Adapun kondisi pasar saham di kawasan Asia, mayoritas indeks saham melemah, dengan Hang Seng turun 1,73 persen ke 26.290, Nikkei turun 1,01 persen ke 48.089, dan Straits Times turun 0,30 persen ke 4.427. Di pasar domestik, IHSG naik tipis 0,08 persen ke 8.258, terdorong penguatan sektor transportasi dan logistik (+3,04 persen) serta infrastruktur (+2,18 persen).
Sementara di pasar obligasi, imbal hasil SBN 10 tahun turun 1,07 bps ke 6,11 persen, sedangkan US Treasury 10 tahun turun 3,11 bps ke 4,11 persen.
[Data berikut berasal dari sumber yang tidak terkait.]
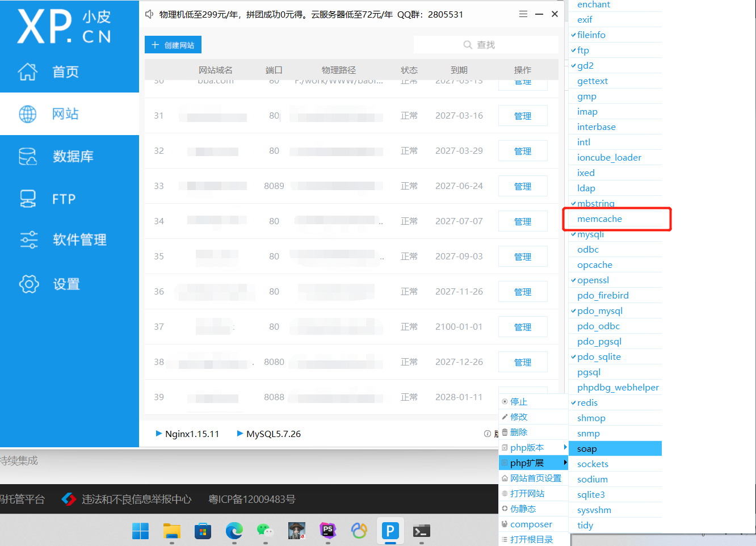Expand the Nginx1.15.11 service arrow
This screenshot has height=546, width=756.
click(159, 434)
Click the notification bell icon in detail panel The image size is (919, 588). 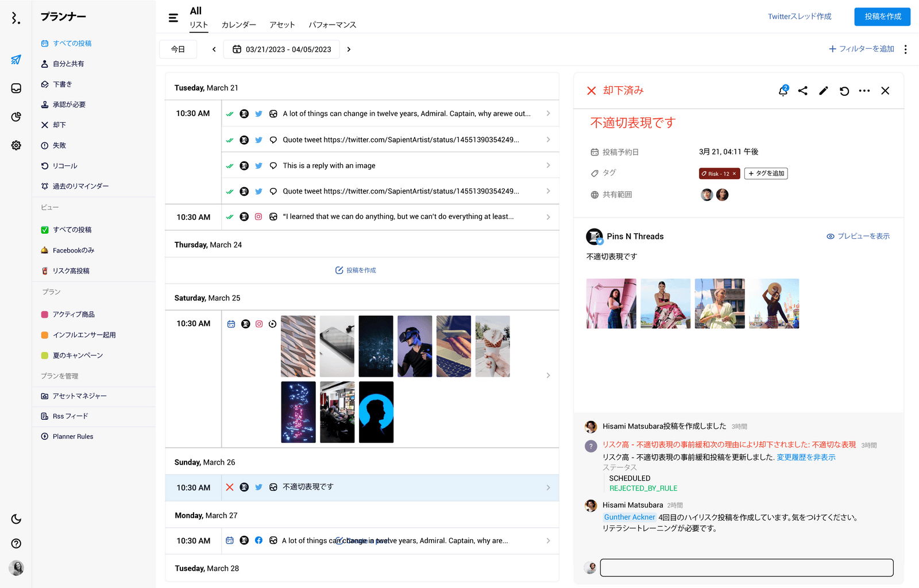[x=783, y=91]
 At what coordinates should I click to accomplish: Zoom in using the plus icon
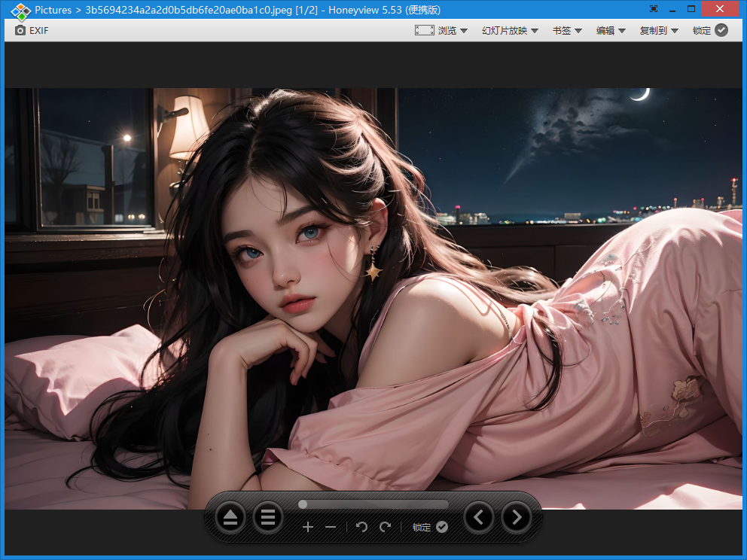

Di pasar uang, dolar AS melemah 0,25 persen ke 99,29, sementara rupiah melemah tipis 0,05 persen ke 16.553 per dolar AS. Mata uang Asia lainnya bergerak bervariasi, dengan yen Jepang menguat 0,27 persen dan won Korea Selatan melemah 1,06 persen.
Di pasar Komoditas, Harga emas naik 0,47 persen ke 3.995 dolar AS per troy ounce, minyak mentah ICE Brent turun 1,01 persen ke 65 dolar AS per barel, dan batu bara Newcastle stabil di 105 dolar AS per ton.
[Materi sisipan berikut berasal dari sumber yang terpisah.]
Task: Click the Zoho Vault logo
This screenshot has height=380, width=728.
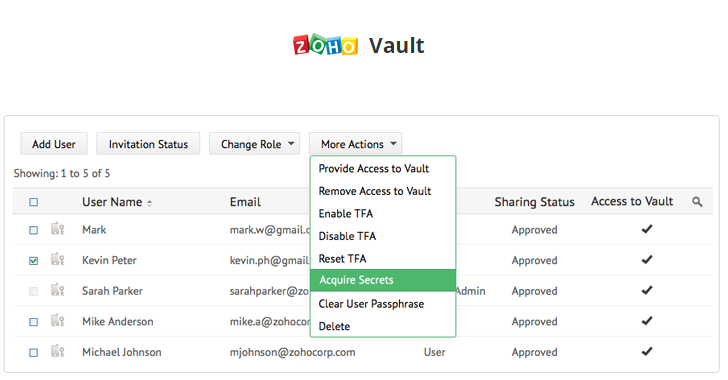Action: coord(359,45)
3. Stimulus ekonomi tambahan segera diumumkan

Menteri Keuangan (Menkeu) Purbaya Yudhi Sadewa mengungkapkan, pemerintah masih menyiapkan tambahan stimulus ekonomi untuk kuartal III-2025. Pengumuman akan disampaikan oleh Menteri Koordinator (Menko) Perekonomian Airlangga Hartarto. Dia menegaskan anggaran tambahan tersebut sudah dipastikan mencukupi kebutuhan yang telah direncanakan pemerintah untuk menjaga daya dorong ekonomi.
"Nanti biar Pak Menko Perekonomian mengumumkan. Tapi ada lagi jadi kalau saya ditanya berapa, bertambah terus pokoknya, cukup," katanya di Kantor Lembaga Penjamin Simpanan (LPS), Jakarta, Rabu (8/10).
Purbaya menyampaikan pembahasan stimulus masih dilakukan oleh tim teknis lintas kementerian. Dia memperkirakan hasil diskusi dapat difinalkan dalam waktu dekat dan diumumkan pada minggu depan. Rencana pengumuman bisa dilakukan sekitar tanggal 17 atau 18 Oktober mendatang.
"Nanti nggak tahu apa tanggal Jumat depan tanggal 18 ya, apa dikeluarkan di situ sekaligus. Saya nggak tahu tapi mungkin tanggal 17 paling lambat sudah diumumkan semuanya," paparnya.